**Available data**
Content starts
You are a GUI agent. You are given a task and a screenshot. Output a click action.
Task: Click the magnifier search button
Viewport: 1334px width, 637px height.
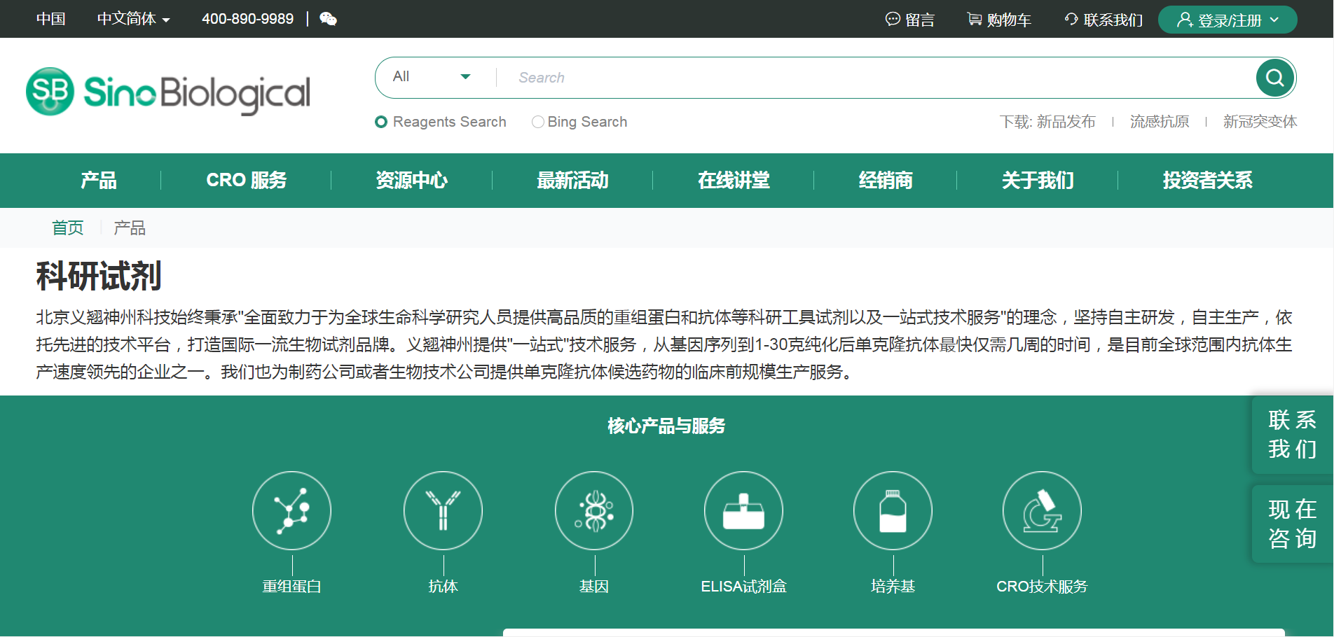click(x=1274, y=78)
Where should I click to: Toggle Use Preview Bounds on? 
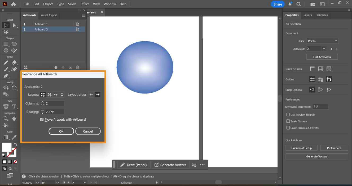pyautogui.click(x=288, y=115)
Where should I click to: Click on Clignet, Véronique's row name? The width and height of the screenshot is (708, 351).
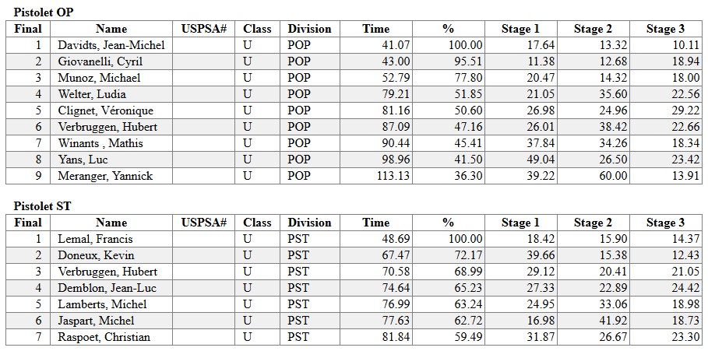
Content ends
**Prompt**
Leave the pictures out. Transcribe exactly the lines from the one with "Task: Click the magnifier search button" through the end of the records.

**Task answer**
Task: Click the magnifier search button
Viewport: 1334px width, 637px height.
click(x=1274, y=78)
Where should I click to: Toggle Use Preview Bounds on? 
pyautogui.click(x=288, y=115)
Where should I click to: Click on Clignet, Véronique's row name? The width and height of the screenshot is (708, 351).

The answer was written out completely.